Initially, while we were waiting for the A100s 80GB VRAM to come (yes, we're GPU-poor 😞), we decided to initially run a experiment fine-tuning zephyr-7b-sft-full
, which is the SFT fine-tuned version of mistral-7b-v0.1
with a curated version of the UltraChat dataset (200k rows), using DPO and LoRA.
For our experiment, we decided to use a modified version of the UltraFeedback dataset that instead of using the overall score for each response's critique, we compute the mean of preference rating scores (honesty, instruction-following, helpfulness, truthfulness) for each response. So on, the distribution is 0.0-5.0 instead of 0.0-10.0, as opposed to the pre-processed UltraFeedback dataset by the HuggingFace H4 Team.
Besides that, we slightly modified the alignment-handbook/scripts/run_dpo.py
script not to rely on the pre-defined data-processing defined at alignment-handbook/src/alignment/data.py
. Regarding the configuration used, we just re-used the configuration defined under alignment-handbook/recipes/zephyr-7b-beta/dpo/config_lora.yaml
, but adding some extra args such as the wandb
logging and also the mechanism to push to the HuggingFace Hub.

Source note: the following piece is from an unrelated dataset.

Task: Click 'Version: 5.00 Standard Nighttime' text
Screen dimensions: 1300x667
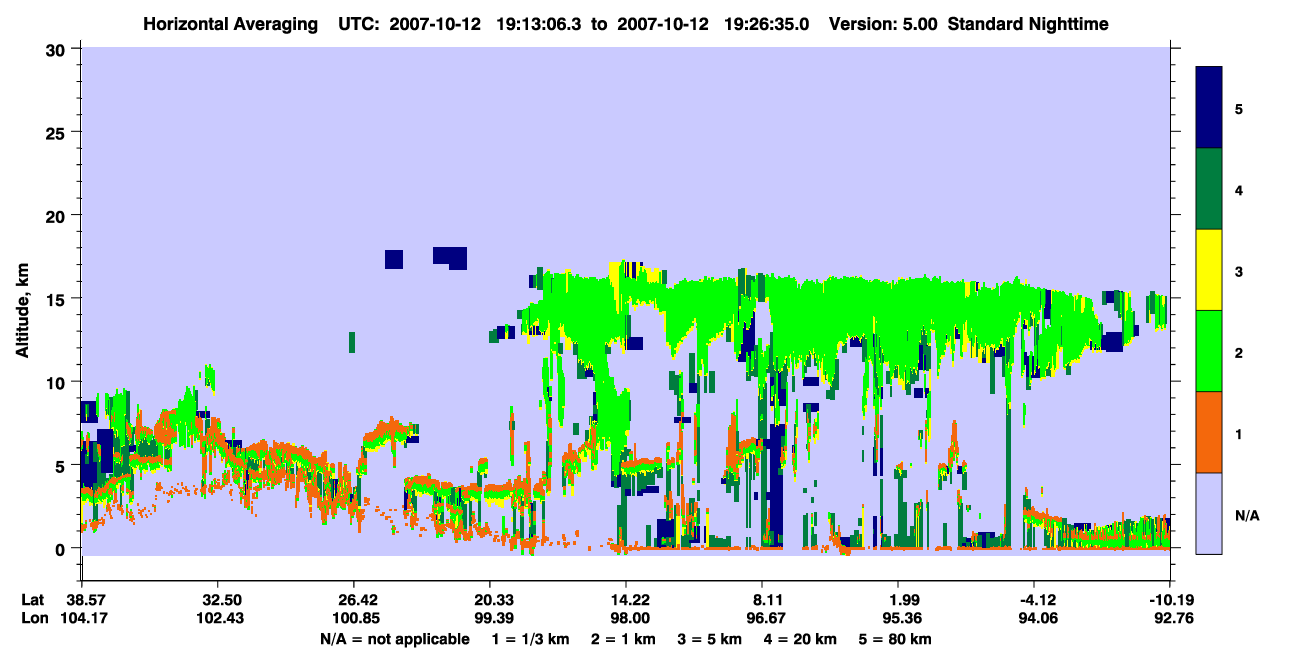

Model in the HuggingFace Hub available at https://huggingface.co/argilla/notus-7b-v1-lora
Note that we also had to define a script named upload.py
in order to merge and upload the merged model into the HuggingFace Hub instead of only the adapters, that you can also find at https://huggingface.co/argilla/notus-7b-v1-lora-adapter
Once we trained the LoRA adapters and tested the performance of it, we were happy with the results so we decided to run the full DPO fine-tuning instead. But as mentioned before, we (in Europe, or at least us) are GPU-poor, meaning that it was a hustle to be able to get some on demand VMs with 8 x A100 80GB VRAM and even the availability for 8 x A100 40GB VRAM was also lacking.
At first we decided to use GCP as our cloud provider which went great for some days and we were able to fine-tune the LoRA model on spot VMs, we could even get to use the 8 x A100 80GB thanks to the GCP person that contacted us to arrange everything, but again, just on spot, so we were able to run some experiments (expensive ones 😭) but the VMs kept on being preempted. So then we decided to give Lambda Labs a try and it was pretty easy and smooth to get the 8 x A100 40GB VMs up and running on demand.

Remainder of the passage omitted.